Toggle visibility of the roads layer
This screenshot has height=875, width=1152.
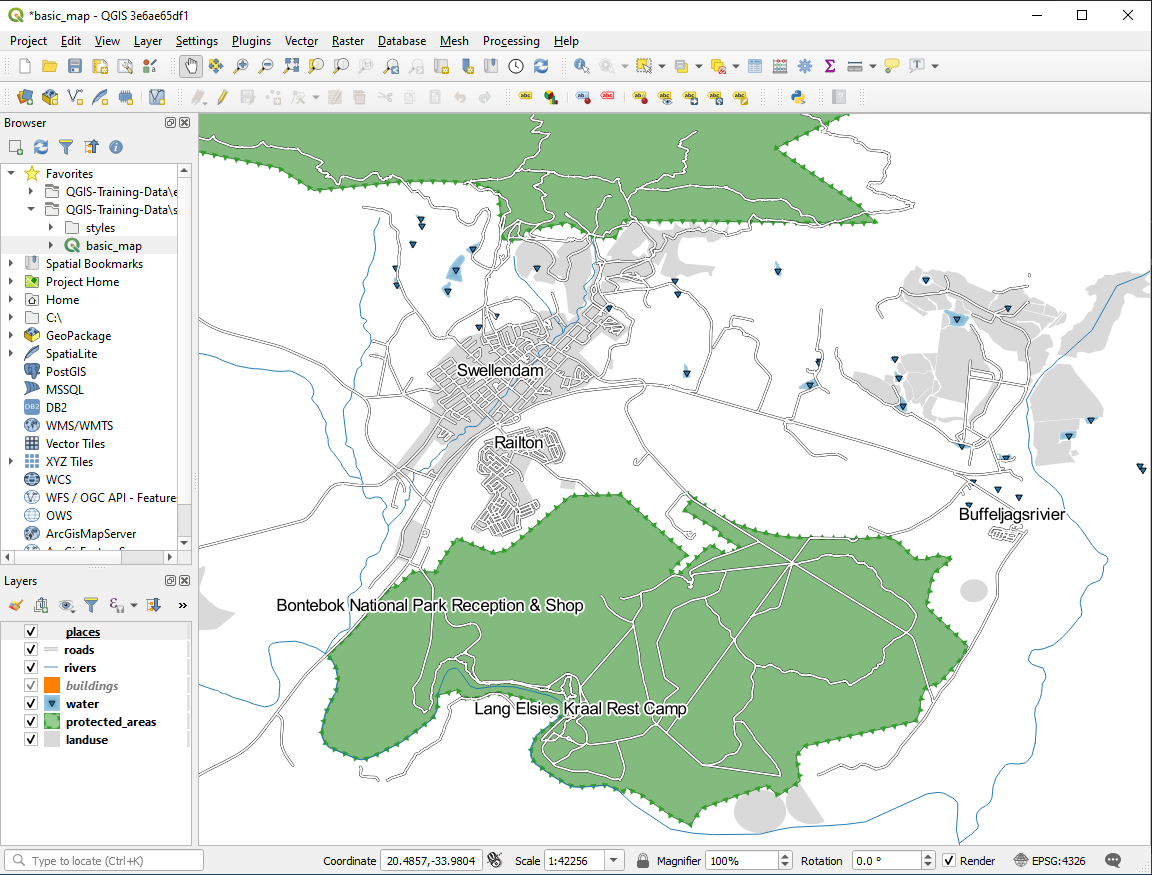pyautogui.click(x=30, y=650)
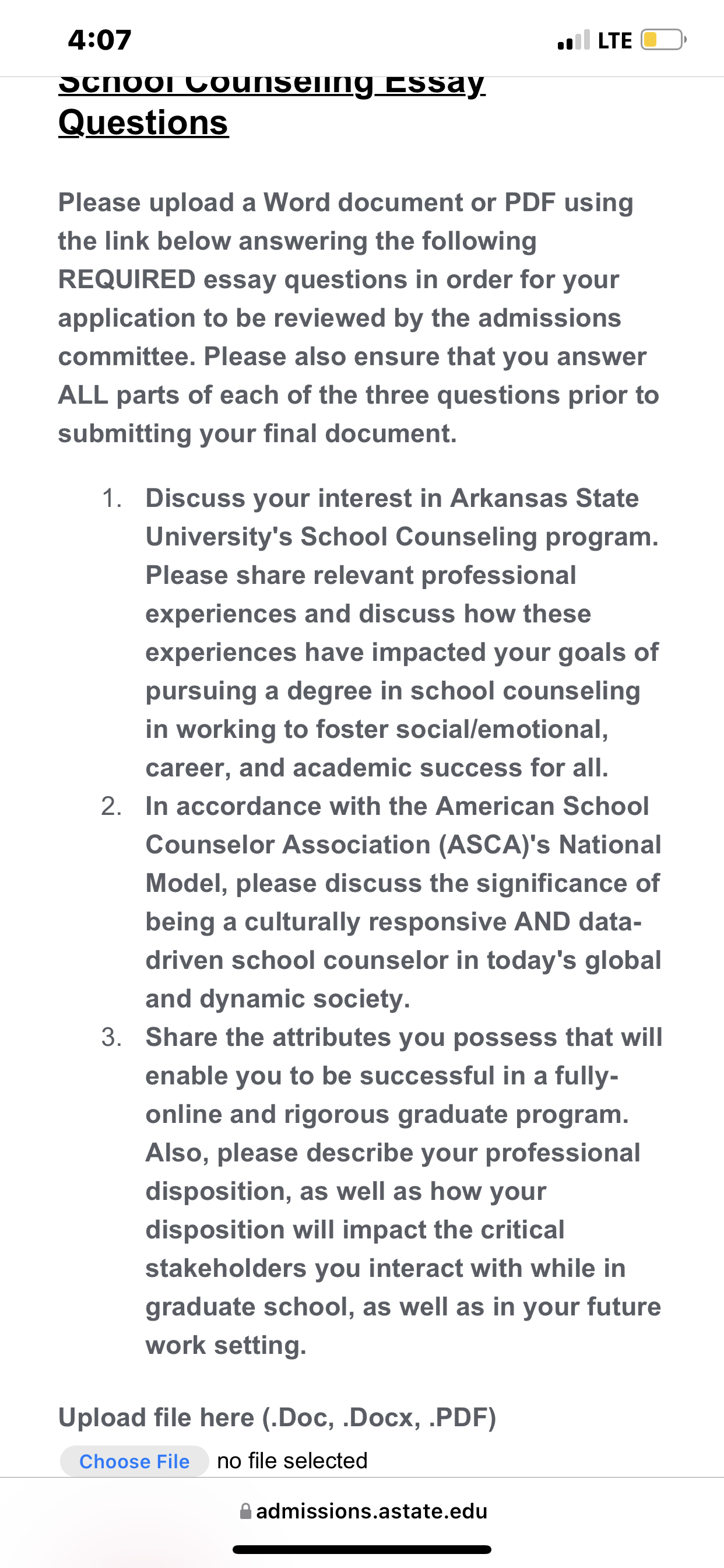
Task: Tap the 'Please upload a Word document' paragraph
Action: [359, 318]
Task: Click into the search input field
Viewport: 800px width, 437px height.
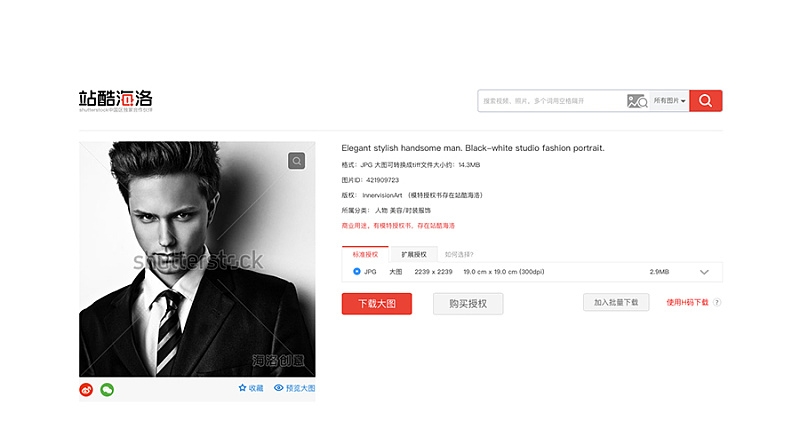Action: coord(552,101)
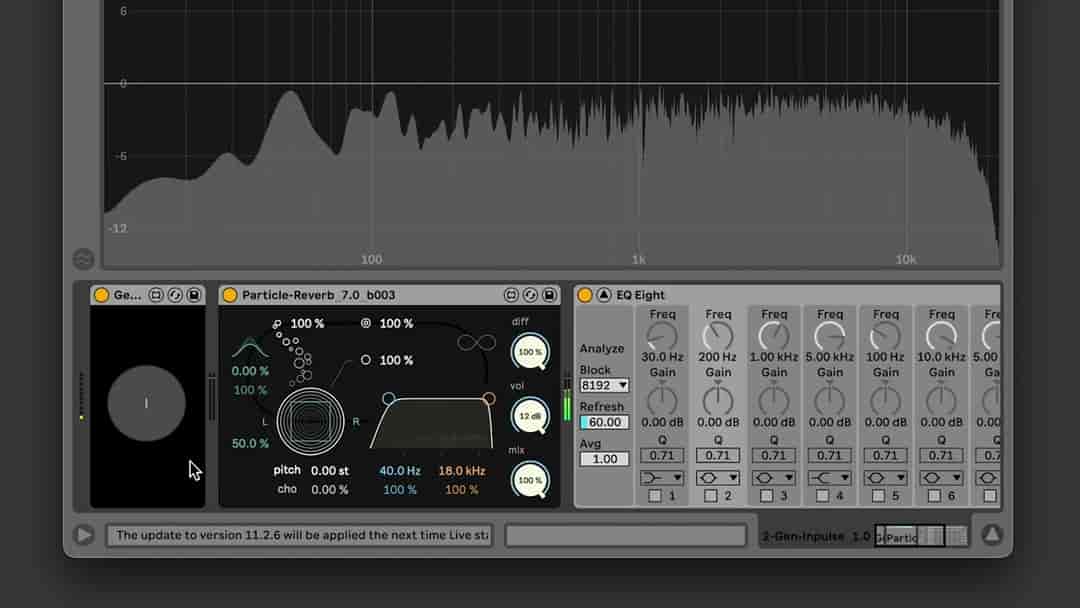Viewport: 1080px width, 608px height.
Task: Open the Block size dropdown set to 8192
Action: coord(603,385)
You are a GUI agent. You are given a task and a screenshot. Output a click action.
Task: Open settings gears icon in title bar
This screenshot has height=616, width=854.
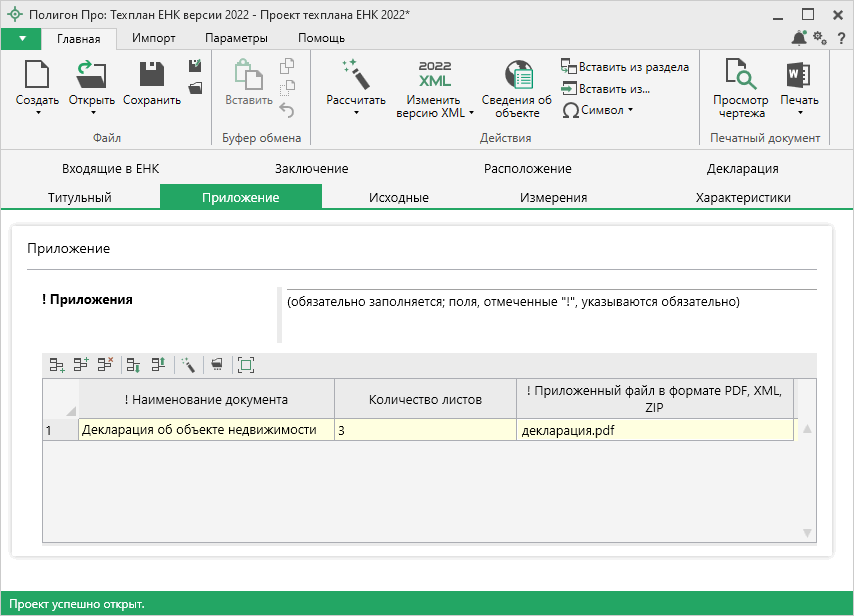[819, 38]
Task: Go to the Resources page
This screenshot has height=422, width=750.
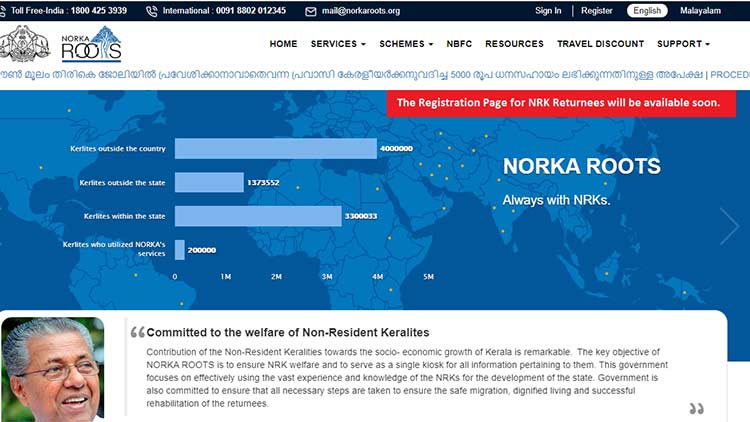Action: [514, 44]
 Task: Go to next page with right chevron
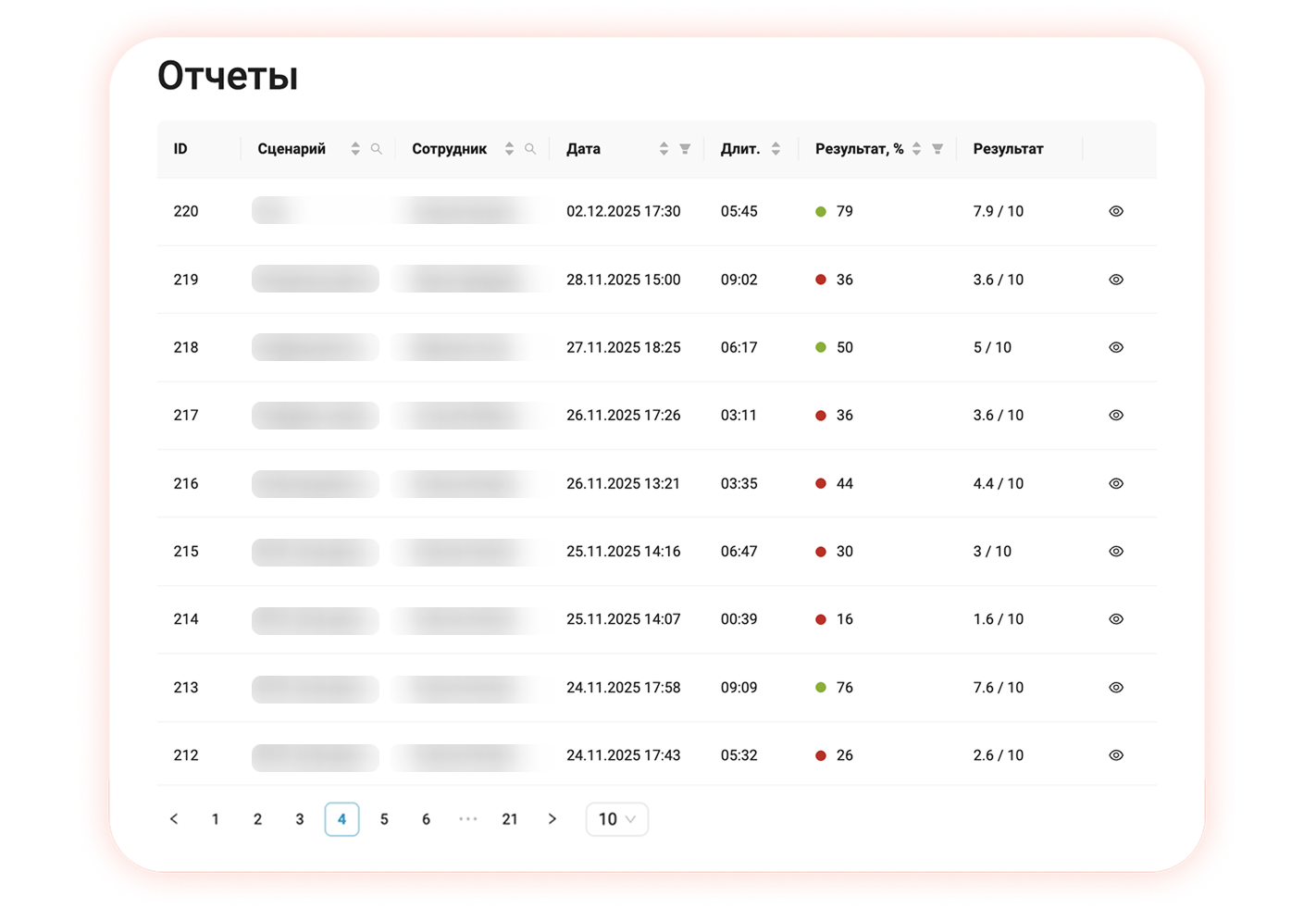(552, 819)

• • • • • • •

● **Problem details**:
Everything in the records should be repeated exactly except the images.

● **Solution to the problem**:
Toggle visibility of the roads layer
This screenshot has height=875, width=1152.
pyautogui.click(x=30, y=650)
Task: Tap the 'Please upload a Word document' paragraph
Action: [359, 318]
Task: Click into the search input field
Viewport: 800px width, 437px height.
Action: coord(552,101)
Viewport: 1080px width, 608px height.
Task: Open the Block size dropdown set to 8192
Action: coord(603,385)
You are a GUI agent. You are given a task and a screenshot. Output a click action.
Task: Open settings gears icon in title bar
This screenshot has height=616, width=854.
[819, 38]
Task: Go to the Resources page
This screenshot has height=422, width=750.
Action: [514, 44]
 Task: Go to next page with right chevron
(552, 819)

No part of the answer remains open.